▶ PROVIDED PASSAGE:

[Gluster-users] Gluster not recognizing available space

Tue Jan 21 16:54:56 UTC 2014

Hi Joe,

The peer status on all 3 showed the
proper connections.  Doing the killall
and restart on all three bricks fixed
the N in the Online column.  I then
did have to remount the gluster
filesystem on the client

Unfortunately my original problem remains.
I'm still getting "no space on left on device"
when I try to write even a small file to
the gluster filesystem.

What should I look at next?

Thanks.

Pat

> All three.
> 
> On 01/21/2014 08:38 AM, Pat Haley wrote:
>>
>> Hi Joe,
>>
>> They do appear as connected from  the first
>> brick, checking on the next 2.  If they
>> all show the same, is the "killall glusterfsd"
>> command simply run from the first brick, or
>> will I need to try in on all 3 bricks, one
>> at a time?
>>
>> Thanks
>>
>> # gluster peer status
>> Number of Peers: 2
>>
>> Hostname: gluster-0-1
>> Uuid: 978e0f76-6474-4203-8617-ed5ad7d29239
>> State: Peer in Cluster (Connected)
>>
>> Hostname: gluster-0-0
>> Uuid: 3f73f5cc-39d8-4d9a-b442-033cb074b247
>> State: Peer in Cluster (Connected)
>>
>>> You got lucky. That process could have deleted your volume entirely. 
>>> The volume configuration and state is stored in that directory path.
>>>
>>> Check gluster peer status on two servers and make sure they're all 
>>> "Peer in Cluster (Connected)". If not, peer probe to make them so.
>>>
>>> If they are, "killall glusterfsd". Then restart glusterd. Since your 
>>> volume isn't working anyway, this shouldn't really be a problem for 
>>> your users.
>>>
>>> Check volume status. I expect them to all be "Y".
>>>
>>> If there are still problems at the client, try unmounting and 
>>> mounting again.

▶ DATASET EXTRACT:
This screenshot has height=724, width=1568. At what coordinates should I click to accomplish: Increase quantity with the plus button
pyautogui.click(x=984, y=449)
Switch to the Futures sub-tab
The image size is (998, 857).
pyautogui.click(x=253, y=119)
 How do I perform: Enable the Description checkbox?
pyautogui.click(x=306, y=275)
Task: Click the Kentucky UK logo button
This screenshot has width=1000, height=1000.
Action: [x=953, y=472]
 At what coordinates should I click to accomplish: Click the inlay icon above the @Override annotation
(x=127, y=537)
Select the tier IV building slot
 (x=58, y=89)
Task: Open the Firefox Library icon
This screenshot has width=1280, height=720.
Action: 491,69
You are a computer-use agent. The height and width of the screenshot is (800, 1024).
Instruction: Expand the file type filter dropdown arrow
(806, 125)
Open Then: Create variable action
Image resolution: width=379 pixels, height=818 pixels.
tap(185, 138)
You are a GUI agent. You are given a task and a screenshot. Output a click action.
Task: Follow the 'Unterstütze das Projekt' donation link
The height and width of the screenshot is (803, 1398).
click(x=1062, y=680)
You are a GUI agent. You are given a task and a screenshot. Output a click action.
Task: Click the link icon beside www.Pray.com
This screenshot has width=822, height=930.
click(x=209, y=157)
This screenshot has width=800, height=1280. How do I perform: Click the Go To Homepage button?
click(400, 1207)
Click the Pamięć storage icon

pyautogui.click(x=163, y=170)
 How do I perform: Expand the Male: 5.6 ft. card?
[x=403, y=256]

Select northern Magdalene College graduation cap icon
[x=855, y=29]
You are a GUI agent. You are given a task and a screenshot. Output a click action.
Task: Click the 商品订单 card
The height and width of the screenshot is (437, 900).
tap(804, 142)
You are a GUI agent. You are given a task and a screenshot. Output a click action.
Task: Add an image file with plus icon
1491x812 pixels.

▶ REQUIRED TASK: In the Gluster thread, the quoted reply that begins "You got lucky" tells the reader to take several actions. List each of them.

▶ ANSWER TO THIS TASK:
1. Check gluster peer status on two servers and make sure they are all "Peer in Cluster (Connected)".
2. If they are not, peer probe to make them so.
3. If they are, run "killall glusterfsd".
4. Restart glusterd.
5. Check volume status, where all should be "Y".
6. If there are still problems at the client, unmount and mount again.